Stated goal 1: Reproduce the following passage about Pogacar in the yellow jersey word for word.

I remember how he rolled up to the Eurosport pen in fresh yellow lycra, something about him relaxed, at ease, more so than usual. Dignified and quietly, he spoke, his mellow voice drawling in the casual way it does. What he said, I can’t recall, just that he was where he was supposed to be in that jersey, on that mountain, in the rain. Pogacar doesn’t like to look into the TV camera when he speaks. He never has. As I stood behind the camera operator, he stared at me dead on, just as something alive and unthreatening to lock onto, and because I was so clearly staring at him, almost in defiance, as though to say that I had every right to be there as he did.

Extracted information:
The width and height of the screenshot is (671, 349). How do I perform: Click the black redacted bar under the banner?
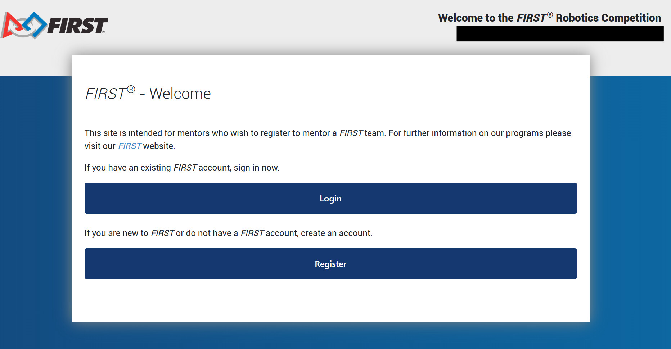coord(560,34)
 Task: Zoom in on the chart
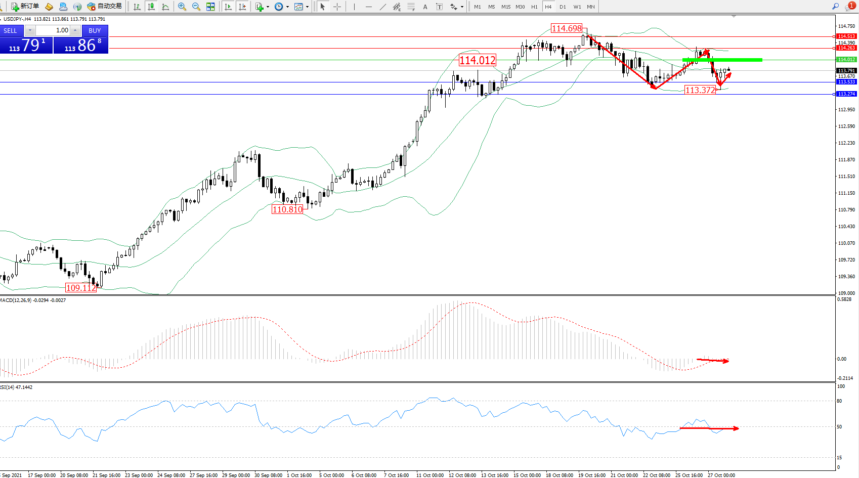[x=182, y=7]

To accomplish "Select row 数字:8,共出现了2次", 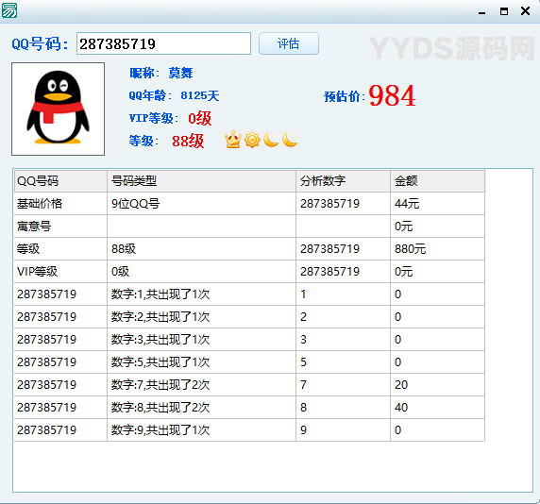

Stated goal 2: Transcribe the records above line for line, without the pictures.

Complete response 1:
I remember how he rolled up to the Eurosport pen in fresh yellow lycra, something about him relaxed, at ease, more so than usual. Dignified and quietly, he spoke, his mellow voice drawling in the casual way it does. What he said, I can’t recall, just that he was where he was supposed to be in that jersey, on that mountain, in the rain. Pogacar doesn’t like to look into the TV camera when he speaks. He never has. As I stood behind the camera operator, he stared at me dead on, just as something alive and unthreatening to lock onto, and because I was so clearly staring at him, almost in defiance, as though to say that I had every right to be there as he did.

Complete response 2:
The width and height of the screenshot is (671, 349). How do I perform: Click the black redacted bar under the banner?
coord(560,34)
 Task: Zoom in on the chart
[x=182, y=7]

To accomplish "Select row 数字:8,共出现了2次", 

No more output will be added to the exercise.